Welcome to the Public Works blog.

Public Works is UNISON Scotland's campaign for jobs, services, fair taxation and the Living Wage. This blog will provide news and analysis on the delivery of public services in Scotland. We welcome comments and if you would like to contribute to this blog, please contact Kay Sillars k.sillars@unison.co.uk - For other information on what's happening in UNISON Scotland please visit our website.

Monday, 18 August 2014

Lessons not learned from horsemeat scandal

Two new food safety stories highlight, yet again, the importance of strong regulation in the interests of consumers, not profits.

You might have thought lessons would be learned from the horsemeat scandal. You would be wrong. Results of an initial round of DNA testing carried out in butchers’ shops across Ireland has shown that many products labelled Irish do not come from Ireland. The Irish Farmers Association introduced the DNA certified pig meat traceability programme to identify imported pig meat and stop consumers being misled about the origin of pig meat products. An initial survey of butchers shows that over half the products sampled are not Irish.

The UK inquiry into the horsemeat scandal by Chris Elliott, professor of food safety at Queen's University Belfast, was announced by the Department for Environment, Food and Rural Affairs 16 months ago and was to have been completed by the spring. It is expected to highlight the impact of spending cuts on frontline enforcement and inspection in the food industry, as UNISON has highlighted.
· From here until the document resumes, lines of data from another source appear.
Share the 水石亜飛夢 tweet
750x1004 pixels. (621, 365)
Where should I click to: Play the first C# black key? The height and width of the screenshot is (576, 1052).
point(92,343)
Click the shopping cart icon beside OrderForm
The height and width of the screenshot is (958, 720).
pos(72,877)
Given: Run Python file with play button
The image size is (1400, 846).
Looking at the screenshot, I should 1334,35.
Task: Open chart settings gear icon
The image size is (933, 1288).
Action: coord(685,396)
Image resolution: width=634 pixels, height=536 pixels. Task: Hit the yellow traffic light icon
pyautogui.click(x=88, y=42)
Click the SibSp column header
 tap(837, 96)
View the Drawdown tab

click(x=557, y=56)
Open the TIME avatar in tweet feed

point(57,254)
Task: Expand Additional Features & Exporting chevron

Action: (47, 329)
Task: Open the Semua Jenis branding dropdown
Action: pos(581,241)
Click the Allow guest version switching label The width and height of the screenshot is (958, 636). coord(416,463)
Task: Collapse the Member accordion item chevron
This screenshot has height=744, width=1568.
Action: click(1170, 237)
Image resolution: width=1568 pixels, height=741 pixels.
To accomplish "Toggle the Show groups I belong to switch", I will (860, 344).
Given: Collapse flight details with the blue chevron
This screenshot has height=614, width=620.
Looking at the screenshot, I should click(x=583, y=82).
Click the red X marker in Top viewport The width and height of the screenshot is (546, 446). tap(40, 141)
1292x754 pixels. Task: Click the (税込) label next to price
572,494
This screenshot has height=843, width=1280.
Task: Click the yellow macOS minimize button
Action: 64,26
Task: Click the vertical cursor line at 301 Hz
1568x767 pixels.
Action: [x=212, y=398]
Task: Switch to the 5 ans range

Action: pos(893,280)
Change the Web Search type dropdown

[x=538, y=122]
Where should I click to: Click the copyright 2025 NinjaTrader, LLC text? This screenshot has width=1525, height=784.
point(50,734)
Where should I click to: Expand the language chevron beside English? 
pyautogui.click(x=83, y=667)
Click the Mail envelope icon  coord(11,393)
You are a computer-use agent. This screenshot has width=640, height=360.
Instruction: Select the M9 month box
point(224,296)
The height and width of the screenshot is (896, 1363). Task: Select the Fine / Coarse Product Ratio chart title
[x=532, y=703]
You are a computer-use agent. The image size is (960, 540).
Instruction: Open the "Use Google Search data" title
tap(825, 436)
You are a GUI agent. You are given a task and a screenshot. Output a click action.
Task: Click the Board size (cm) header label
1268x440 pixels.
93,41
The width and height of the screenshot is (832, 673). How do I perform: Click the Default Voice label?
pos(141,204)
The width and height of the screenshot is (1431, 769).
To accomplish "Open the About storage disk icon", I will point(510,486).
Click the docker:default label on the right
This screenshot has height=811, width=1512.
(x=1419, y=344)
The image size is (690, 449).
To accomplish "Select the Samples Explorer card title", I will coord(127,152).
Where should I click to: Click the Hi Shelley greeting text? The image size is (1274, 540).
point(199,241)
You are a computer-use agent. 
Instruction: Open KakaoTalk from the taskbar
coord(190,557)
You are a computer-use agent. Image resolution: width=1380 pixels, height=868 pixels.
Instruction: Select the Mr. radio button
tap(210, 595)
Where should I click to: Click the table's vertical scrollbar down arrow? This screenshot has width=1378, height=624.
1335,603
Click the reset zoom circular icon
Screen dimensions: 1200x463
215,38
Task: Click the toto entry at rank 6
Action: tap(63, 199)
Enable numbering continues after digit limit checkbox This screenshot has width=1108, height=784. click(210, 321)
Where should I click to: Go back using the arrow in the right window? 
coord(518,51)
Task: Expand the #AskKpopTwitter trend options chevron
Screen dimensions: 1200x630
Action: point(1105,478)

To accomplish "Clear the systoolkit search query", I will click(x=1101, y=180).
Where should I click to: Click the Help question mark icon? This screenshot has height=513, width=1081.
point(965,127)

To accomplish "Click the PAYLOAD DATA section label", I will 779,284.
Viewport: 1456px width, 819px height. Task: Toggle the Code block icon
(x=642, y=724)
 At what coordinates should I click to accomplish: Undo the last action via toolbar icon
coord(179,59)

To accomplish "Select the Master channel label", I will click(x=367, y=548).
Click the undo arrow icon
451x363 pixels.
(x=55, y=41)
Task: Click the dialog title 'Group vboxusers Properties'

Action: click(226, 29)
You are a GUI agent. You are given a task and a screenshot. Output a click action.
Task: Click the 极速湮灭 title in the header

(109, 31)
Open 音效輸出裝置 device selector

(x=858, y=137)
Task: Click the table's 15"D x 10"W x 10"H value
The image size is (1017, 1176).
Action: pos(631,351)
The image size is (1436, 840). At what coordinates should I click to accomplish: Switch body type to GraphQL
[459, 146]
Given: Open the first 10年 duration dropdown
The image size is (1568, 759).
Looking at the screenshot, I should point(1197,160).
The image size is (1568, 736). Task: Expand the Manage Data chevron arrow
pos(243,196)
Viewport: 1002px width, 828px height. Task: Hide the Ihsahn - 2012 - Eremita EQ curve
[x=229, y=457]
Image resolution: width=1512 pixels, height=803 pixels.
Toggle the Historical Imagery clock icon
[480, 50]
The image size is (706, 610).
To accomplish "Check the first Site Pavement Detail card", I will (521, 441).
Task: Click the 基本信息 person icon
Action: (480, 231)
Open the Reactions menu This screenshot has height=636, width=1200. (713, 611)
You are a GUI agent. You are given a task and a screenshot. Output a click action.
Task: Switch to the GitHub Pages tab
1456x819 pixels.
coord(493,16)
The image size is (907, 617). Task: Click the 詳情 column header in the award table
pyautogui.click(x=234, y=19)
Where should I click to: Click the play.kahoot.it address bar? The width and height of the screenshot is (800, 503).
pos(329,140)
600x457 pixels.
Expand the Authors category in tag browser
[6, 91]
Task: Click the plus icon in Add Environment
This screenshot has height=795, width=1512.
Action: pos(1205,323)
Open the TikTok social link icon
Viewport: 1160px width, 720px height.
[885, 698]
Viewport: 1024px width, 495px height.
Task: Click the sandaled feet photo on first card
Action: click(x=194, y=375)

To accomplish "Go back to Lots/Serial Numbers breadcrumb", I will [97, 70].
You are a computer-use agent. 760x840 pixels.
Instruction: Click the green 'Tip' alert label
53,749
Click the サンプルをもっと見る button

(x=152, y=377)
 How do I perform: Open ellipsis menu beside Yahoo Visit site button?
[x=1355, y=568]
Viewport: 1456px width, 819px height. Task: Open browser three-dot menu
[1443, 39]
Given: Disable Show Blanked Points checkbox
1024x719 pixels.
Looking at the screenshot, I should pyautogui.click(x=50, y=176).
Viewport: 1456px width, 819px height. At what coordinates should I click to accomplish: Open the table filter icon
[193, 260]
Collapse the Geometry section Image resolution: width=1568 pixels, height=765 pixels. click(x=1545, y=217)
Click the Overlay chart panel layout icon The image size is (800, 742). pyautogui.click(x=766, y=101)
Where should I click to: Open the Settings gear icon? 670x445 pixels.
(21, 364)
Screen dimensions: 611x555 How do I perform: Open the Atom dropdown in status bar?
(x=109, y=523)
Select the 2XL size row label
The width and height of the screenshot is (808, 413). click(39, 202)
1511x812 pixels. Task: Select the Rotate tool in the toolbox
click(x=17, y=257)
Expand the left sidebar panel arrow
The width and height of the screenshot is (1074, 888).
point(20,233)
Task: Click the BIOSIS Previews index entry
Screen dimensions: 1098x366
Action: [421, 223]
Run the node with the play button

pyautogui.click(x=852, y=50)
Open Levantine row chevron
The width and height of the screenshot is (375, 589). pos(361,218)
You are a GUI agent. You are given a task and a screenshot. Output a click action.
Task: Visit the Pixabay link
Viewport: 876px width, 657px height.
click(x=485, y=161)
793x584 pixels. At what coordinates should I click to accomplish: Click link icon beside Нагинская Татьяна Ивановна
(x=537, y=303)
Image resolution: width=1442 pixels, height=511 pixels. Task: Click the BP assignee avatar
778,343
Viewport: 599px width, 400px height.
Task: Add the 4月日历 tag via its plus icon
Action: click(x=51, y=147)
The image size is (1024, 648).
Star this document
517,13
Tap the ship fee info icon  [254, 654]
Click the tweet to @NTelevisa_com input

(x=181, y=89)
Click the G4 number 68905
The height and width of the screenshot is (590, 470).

However, The Guardian has discovered that its publication has been blocked amid government concerns that the public would be frightened by the idea that criminals were still able to interfere with their food. They report that he delivered his final conclusions to the government several weeks ago. Publication was scheduled for 22 July, sources say, but the new environment secretary, Liz Truss, blocked it after the cabinet reshuffle.

Tim Lang, professor of food policy at City University, London, said it was scandalous that the horsemeat report had not been published. Taken together with the recent FSA board decision to keep the names of supermarkets and meat processors secret, it marks a sad return to the old style of government that puts food industry ahead of protecting consumers."

These disclosures again emphasise the importance of strong regulation in Scotland, through the Food (Scotland) Bill. It is hardly surprising that the demoralised workforce has also voted to take strike action after a pay offer that is below even the government's miserly pay policy. Consumers and staff deserve better than this.